Avec la mairie, le collectif se dit prêt à négocier une « convention d’occupation précaire », ce qui leur permettrait de pérenniser leur projet de manière légale en contrepartie d’une faible participation financière. « Pour l’instant, on est dans le légalisme, on essaie de négocier la convention d’occupation. Après, on reste dans le flou, parce qu’on veut construire avec les habitant·es. C’est une démarche politique ». Le collectif assure « vouloir rester ici plusieurs années » et espère avoir une réponse de la mairie d’ici mardi soir.
« Les prochains jours, l’enjeu ça va être de faire venir du monde. »
En attendant, les militant·es ont prévu de quoi tenir l’occupation au moins quelques jours. « On a des cantines qui ont prévu de quoi nourrir 400 personnes. On a une salle de jeux pour enfants, un dortoir bénévole à côté, il y a un freeshop [« magasin » militant où tous les produits sont gratuits, ndlr] et on a une programmation de concerts jusqu’à mercredi. Les prochains jours, l’enjeu ça va être de faire venir du monde. »

« Si ça ne marche pas, on a un plan B »
Car malgré les 8 hectares de terrain sur la caserne, les espaces d’hébergement sont limités, et les besoins sont grands. Tours concentre de nombreuses femmes seules ou avec enfants à la rue, ainsi que plusieurs groupes de mineurs non accompagnés (MNA). Alors que la fin de la trêve hivernale approchait, Utopia 56, qui accompagne ces MNA affirmait que 72 jeunes étaient accompagné·es par leur équipe. La semaine dernière, le collectif Pas d’enfant à la rue dénonçait la « fermeture d’un grand nombre de places d’hébergement d’urgence, remettant à la rue une centaine de personnes dont des familles avec enfants et femmes seules » le 1er avril dernier par le préfet d’Indre-et-Loire. L’enjeu est donc de taille pour le collectif à l’origine de la Maison Internationale Populaire. Contacté lundi soir, l’un de ses membres nous confirmait déjà que la « maison » affichait « complet ».

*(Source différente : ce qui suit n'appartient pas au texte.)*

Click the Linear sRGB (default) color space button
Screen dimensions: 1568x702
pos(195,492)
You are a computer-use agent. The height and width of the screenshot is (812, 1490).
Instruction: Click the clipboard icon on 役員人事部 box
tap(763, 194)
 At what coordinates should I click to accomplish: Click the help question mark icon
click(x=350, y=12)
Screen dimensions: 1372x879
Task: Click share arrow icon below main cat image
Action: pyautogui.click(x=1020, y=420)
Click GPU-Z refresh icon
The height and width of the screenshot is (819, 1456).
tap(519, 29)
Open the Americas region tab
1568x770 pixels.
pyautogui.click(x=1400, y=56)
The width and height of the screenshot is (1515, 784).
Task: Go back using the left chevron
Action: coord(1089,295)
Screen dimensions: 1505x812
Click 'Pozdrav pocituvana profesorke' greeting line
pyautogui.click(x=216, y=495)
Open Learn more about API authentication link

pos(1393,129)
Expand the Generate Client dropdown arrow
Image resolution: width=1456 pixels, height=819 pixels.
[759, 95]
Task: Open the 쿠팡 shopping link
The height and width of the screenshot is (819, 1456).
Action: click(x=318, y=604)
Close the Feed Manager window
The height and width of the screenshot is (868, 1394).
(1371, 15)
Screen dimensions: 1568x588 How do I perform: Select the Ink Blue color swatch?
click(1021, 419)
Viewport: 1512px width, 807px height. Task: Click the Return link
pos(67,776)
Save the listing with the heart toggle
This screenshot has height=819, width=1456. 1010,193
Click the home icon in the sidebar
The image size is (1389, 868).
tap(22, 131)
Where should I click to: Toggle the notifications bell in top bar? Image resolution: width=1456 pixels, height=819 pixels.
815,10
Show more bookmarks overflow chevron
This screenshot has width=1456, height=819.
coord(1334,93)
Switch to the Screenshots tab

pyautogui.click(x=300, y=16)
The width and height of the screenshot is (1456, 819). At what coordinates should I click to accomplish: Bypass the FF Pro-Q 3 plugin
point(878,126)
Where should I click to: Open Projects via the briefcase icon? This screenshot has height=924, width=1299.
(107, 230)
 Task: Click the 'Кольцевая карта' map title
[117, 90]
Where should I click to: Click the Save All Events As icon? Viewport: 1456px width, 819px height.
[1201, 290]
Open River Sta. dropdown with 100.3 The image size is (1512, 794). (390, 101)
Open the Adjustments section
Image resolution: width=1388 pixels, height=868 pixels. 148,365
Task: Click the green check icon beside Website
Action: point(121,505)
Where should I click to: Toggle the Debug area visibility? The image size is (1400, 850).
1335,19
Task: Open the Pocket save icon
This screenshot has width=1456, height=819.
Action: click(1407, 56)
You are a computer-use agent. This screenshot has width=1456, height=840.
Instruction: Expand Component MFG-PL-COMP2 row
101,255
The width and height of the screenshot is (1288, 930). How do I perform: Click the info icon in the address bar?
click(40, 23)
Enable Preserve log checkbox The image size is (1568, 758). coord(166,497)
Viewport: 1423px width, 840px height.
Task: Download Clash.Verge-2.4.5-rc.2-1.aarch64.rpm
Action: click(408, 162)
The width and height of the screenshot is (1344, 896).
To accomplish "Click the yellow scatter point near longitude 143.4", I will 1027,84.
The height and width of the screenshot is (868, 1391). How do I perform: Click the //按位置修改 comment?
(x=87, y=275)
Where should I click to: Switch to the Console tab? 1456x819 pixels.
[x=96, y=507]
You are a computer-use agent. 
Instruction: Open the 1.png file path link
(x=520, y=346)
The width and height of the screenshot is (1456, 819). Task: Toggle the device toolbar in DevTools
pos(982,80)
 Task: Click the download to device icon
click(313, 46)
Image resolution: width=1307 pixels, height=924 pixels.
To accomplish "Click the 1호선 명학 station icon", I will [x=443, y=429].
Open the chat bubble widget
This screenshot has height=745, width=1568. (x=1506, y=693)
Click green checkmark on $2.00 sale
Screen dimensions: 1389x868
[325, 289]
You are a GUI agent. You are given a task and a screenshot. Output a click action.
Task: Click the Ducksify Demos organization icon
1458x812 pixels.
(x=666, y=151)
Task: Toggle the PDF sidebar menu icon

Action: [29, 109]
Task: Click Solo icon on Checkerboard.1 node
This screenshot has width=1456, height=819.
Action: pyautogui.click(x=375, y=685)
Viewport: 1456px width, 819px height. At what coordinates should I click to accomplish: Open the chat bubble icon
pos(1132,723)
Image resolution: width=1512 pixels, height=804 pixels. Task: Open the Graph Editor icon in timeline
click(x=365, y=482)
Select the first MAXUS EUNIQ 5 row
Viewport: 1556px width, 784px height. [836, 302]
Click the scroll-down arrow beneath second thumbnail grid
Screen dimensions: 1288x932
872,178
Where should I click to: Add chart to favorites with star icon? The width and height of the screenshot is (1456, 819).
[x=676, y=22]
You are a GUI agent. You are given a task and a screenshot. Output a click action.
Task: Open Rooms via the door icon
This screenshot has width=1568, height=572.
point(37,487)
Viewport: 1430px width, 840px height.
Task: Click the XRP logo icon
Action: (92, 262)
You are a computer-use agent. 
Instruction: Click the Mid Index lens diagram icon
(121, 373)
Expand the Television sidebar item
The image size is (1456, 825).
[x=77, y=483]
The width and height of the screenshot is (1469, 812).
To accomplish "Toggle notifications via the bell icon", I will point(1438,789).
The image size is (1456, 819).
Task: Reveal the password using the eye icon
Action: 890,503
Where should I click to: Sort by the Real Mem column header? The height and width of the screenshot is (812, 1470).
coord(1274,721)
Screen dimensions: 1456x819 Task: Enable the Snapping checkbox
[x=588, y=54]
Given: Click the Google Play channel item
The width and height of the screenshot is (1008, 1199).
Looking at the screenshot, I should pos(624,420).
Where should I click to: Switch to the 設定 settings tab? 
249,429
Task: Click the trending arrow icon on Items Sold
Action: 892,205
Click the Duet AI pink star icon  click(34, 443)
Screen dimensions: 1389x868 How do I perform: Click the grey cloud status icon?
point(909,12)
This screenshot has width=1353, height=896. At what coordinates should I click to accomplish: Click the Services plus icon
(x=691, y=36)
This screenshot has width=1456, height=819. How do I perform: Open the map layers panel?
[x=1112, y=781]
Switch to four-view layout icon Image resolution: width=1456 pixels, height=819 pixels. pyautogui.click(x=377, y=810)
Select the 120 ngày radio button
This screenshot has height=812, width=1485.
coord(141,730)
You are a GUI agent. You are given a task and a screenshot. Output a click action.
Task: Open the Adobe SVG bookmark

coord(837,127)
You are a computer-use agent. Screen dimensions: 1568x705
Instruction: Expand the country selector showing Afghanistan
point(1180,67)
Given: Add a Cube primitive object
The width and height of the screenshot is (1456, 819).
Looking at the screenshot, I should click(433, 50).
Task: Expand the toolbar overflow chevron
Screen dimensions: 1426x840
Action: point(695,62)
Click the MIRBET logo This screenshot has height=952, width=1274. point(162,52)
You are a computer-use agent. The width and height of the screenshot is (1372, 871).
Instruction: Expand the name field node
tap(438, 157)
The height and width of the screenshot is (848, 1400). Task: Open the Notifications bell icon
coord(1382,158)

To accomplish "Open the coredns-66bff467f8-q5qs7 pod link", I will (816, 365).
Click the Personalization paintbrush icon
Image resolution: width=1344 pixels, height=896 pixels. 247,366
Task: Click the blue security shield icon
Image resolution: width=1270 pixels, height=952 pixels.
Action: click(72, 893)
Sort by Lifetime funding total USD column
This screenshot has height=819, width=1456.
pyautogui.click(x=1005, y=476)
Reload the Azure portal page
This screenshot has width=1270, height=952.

Des besoins certains qui nécessitent un engagement sans faille, que le collectif revendique : « On sait parfaitement ce qu’on fait et où on va ». Ses membres tiennent également à en signaler l’importance de la démarche politique : « Le droit au logement en Indre-et-Loire est historiquement lié aux anarchistes. L’autonomie, ça peut faire peur, mais nous on parle d’éducation populaire, on construit ensemble. Dès le premier jour, on avait des tracts du collectif Pas d’enfants à la rue pour rencontrer des gens du quartier et se présenter. »
Conscient des difficultés, le collectif admet « qu’un projet d’écoquartier ultra bobo est prévu sur la grande friche tout autour, mais c’est pour dans plusieurs années ». Ses membres admettent que « ce projet, ça peut être un frein ». Pour autant cela ne remettra pas en question, pour eux et elles, le sérieux de leur démarche. Dans l’attente d’une réponse de la mairie concernant la convention d’occupation, le collectif assure : « si ça ne marche pas, on a un plan B, on est déterminé·es ».
En France, selon la fondation pour le logement des défavorisé·es, 24 000 ménages (environ 50 000 personnes) ont été expulsés de leur logement en 2024, contre 19 000 ménages en 2023. Toujours selon la fondation, le nombre de personnes sans domicile fixe (en hébergement ou à la rue) en France s’élève à 350 000. Elles étaient 330 000 l’an dernier.